[MATERIAL PROVIDED — start]

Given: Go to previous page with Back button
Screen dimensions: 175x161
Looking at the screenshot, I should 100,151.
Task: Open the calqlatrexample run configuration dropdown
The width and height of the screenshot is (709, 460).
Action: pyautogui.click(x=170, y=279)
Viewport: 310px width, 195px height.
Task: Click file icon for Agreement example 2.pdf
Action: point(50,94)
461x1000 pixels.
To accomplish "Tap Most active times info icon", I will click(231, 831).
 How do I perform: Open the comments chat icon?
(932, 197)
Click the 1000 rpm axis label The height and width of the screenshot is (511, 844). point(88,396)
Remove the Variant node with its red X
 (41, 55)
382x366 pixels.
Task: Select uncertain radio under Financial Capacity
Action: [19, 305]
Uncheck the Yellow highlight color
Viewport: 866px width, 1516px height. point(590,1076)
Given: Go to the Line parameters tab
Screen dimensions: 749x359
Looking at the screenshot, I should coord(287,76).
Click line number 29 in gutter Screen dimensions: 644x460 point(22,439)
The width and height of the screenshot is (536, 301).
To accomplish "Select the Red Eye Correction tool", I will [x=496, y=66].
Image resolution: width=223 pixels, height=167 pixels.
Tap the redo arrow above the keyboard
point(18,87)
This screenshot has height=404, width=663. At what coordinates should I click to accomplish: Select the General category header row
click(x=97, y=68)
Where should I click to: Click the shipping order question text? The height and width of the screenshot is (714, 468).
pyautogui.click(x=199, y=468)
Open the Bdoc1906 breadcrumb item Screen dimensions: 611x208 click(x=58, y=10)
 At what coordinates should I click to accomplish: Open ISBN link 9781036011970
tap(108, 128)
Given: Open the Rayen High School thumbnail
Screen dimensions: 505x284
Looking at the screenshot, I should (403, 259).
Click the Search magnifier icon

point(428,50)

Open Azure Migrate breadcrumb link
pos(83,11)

[MATERIAL PROVIDED — finish]

(TASK DESCRIPTION)
Your task is to reproduce exactly the lines that begin at the line containing "Given: Go to the Line parameters tab" and end at the final line of the data above.

(COMPLETED TASK)
Given: Go to the Line parameters tab
Screen dimensions: 749x359
Looking at the screenshot, I should coord(287,76).
Click line number 29 in gutter Screen dimensions: 644x460 point(22,439)
The width and height of the screenshot is (536, 301).
To accomplish "Select the Red Eye Correction tool", I will [x=496, y=66].
Image resolution: width=223 pixels, height=167 pixels.
Tap the redo arrow above the keyboard
point(18,87)
This screenshot has height=404, width=663. At what coordinates should I click to accomplish: Select the General category header row
click(x=97, y=68)
Where should I click to: Click the shipping order question text? The height and width of the screenshot is (714, 468).
pyautogui.click(x=199, y=468)
Open the Bdoc1906 breadcrumb item Screen dimensions: 611x208 click(x=58, y=10)
 At what coordinates should I click to accomplish: Open ISBN link 9781036011970
tap(108, 128)
Given: Open the Rayen High School thumbnail
Screen dimensions: 505x284
Looking at the screenshot, I should (403, 259).
Click the Search magnifier icon

point(428,50)

Open Azure Migrate breadcrumb link
pos(83,11)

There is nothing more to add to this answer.